Beziehungstat endet mit Haftbefehl.

Termine: 26.01.2009  Behörden ermitteln wegen versuchten Totschlags

Eine Beziehungstat eines 24-Jährigen am Samstagabend in einem Festzelt in Rot an der Rot hat erste rechtliche Folgen nach sich gezogen. Der Beschuldigte befindet sich wegen des Verdachts des versuchten Totschlags in Untersuchungshaft. Das Opfer, die 18-jährige Freundin des Beschuldigten, wird weiterhin auf der Intensivstation eines Krankenhauses behandelt.
Die Tat hatte sich, wie berichtet, am Samstag bei  einer Fasnetsveranstaltung in einem Festzelt in Rot an der Rot ereignet. Der 24-Jährige entdeckte dort gegen 22.50 Uhr, dass seine Freundin sich einem anderen Mann zugewandt hatte. Aus Eifersucht schüttelte er die 18-Jährige erst heftig, schleuderte sie zu Boden, schlug mit den Fäusten zu und trat mit seinen Stiefeln mehrfach gegen ihren Kopf. Zwei junge Frauen, die dem Opfer zu Hilfe kommen wollten, erhielten ebenfalls Prügel, wurden zum Glück aber nur leicht verletzt. Der 24-Jährige konnte beim Verlassen des Zeltes von einem Mitarbeiter eines Sicherheitsdienstes festgehalten und der Polizei übergeben werden.  Die 18-Jährige erlitt massive Kopfverletzungen und musste vom Rettungsdienst zur stationären Behandlung in ein Krankenhaus gebracht werden. Der Beschuldigte stand zur Tatzeit deutlich unter Alkoholeinwirkung. Auf Antrag der Staatsanwaltschaft Ravensburg wurde er im Laufe des Sonntags einem Bereitschaftsrichter vorgeführt, der Haftbefehl wegen versuchten Totschlags erlassen hat.

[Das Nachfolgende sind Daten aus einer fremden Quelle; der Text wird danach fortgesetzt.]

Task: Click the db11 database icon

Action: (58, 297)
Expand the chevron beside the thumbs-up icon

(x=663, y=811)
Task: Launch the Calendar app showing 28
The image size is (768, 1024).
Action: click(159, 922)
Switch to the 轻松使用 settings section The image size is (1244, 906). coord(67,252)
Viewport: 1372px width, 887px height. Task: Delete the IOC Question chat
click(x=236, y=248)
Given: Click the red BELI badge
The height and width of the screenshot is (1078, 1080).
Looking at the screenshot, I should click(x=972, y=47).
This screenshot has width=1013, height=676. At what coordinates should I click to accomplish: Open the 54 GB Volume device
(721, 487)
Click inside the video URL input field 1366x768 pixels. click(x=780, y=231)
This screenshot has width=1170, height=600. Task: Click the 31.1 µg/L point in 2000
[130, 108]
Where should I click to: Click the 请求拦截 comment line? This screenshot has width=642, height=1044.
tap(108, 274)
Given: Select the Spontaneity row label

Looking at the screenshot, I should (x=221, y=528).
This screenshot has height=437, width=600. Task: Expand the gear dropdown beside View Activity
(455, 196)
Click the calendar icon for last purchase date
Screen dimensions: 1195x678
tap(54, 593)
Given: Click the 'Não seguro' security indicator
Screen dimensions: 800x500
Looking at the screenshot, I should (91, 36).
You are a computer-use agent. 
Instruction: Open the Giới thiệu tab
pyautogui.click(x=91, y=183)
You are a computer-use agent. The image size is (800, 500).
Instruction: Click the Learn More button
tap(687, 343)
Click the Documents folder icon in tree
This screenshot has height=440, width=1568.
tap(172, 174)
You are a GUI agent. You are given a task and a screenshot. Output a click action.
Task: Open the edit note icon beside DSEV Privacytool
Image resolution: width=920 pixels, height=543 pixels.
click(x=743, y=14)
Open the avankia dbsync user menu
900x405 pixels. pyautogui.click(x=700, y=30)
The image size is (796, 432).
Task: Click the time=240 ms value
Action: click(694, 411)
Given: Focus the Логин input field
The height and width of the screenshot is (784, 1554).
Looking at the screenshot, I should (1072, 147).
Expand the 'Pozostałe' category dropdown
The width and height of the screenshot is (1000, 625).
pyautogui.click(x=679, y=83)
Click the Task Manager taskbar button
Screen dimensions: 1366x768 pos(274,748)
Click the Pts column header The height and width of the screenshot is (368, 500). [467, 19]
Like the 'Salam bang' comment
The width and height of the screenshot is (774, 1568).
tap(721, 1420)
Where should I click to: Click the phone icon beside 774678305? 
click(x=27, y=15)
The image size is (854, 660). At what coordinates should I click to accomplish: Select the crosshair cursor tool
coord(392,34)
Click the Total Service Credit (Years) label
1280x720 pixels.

Die polizeilichen Ermittlungen indes gehen weiter. Beamte der Schutzpolizei aus Biberach und Ochsenhausen sowie der Kriminalpolizei haben bereits umfangreiche Nachforschungen angestellt. Sollte es zu der brutalen Attacke weitere Zeugen geben, die von der Polizei bislang noch nicht befragt worden sind, sollten sich diese bei der Kripo Biberach, Telefon 07351/447-0, melden.

One Response to Beziehungstat endet mit Haftbefehl.

  1. Ordnungsliebender sagt:

    Da bin ich mal gespannt was solchen Jungs passiert, vermutlich nichts. Total betrunken, schlechte Jugend und verständnislos Lehrer… Dies alles reicht für einen Freispruch. Solange bis einer stirbt. Wer hält dann den Kopf hin – keiner von unserem Rechtsstaat, richtig.